Any help would be much appreciated.
Adrian

How deep do you want to go?

We have a system which was quite involved to set up but solves the problem once and for all everywhere we need, but if you only need something roughly right then it might be overkill. I can detail it if you want, but I don’t want to clutter the thread unnecessarily!

Hi Daryl,
I must admit that having a solution that worked everywhere and included all non working days would be nice, for now though I have only committed to discounting the weekends.
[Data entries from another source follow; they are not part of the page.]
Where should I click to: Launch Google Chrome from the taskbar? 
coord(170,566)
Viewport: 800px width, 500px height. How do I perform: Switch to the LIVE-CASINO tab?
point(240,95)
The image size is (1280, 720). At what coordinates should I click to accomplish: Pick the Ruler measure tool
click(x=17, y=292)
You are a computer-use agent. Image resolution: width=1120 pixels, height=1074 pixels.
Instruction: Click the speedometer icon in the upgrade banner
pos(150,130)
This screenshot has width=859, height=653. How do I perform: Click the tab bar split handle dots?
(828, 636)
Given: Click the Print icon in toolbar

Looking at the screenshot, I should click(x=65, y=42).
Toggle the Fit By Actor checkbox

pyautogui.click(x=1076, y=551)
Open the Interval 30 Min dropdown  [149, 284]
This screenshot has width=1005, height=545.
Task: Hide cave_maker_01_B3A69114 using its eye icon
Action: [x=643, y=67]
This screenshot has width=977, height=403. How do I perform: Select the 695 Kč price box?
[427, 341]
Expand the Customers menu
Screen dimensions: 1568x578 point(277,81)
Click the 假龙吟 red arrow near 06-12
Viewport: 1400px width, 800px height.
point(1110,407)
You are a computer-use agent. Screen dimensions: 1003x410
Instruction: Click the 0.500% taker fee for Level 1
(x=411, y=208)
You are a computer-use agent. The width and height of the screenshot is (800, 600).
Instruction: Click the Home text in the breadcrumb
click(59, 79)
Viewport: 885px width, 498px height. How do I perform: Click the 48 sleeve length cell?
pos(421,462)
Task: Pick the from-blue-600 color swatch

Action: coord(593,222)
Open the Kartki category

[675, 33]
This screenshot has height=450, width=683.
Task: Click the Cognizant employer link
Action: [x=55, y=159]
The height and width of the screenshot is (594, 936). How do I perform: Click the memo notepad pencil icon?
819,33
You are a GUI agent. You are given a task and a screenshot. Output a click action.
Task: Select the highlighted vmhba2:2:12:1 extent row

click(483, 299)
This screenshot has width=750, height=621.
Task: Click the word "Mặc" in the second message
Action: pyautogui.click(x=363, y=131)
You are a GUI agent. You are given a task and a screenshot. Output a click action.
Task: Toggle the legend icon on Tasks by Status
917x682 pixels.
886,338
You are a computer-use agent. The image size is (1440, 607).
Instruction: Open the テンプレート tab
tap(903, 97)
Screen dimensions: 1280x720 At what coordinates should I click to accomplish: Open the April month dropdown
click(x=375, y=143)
Once I can do that I would be really interested to know how you got your system working.

Well, quick and dirty uses the following components:

DATEDIFF(dd, [fromdate], [todate]) + 1 - for the total number of days (leave out the +1 if you don’t want days inclusive)
DATEDIFF(wk, [fromdate], [todate]) * 2 - for the number of weekend days in the most common cases
CASE WHEN DATEPART(dw, [fromdate]) = 1 THEN 1 ELSE 0 END - to subtract if starting on Sunday
CASE WHEN DATEPART(dw, [todate]) = 7 THEN 1 ELSE 0 END - to subtract if ending on Saturday

Line 1 with all the others subtracted should (I think) give you a weekday count between the two dates, but in any case playing around with those components should get you most of the way there if not.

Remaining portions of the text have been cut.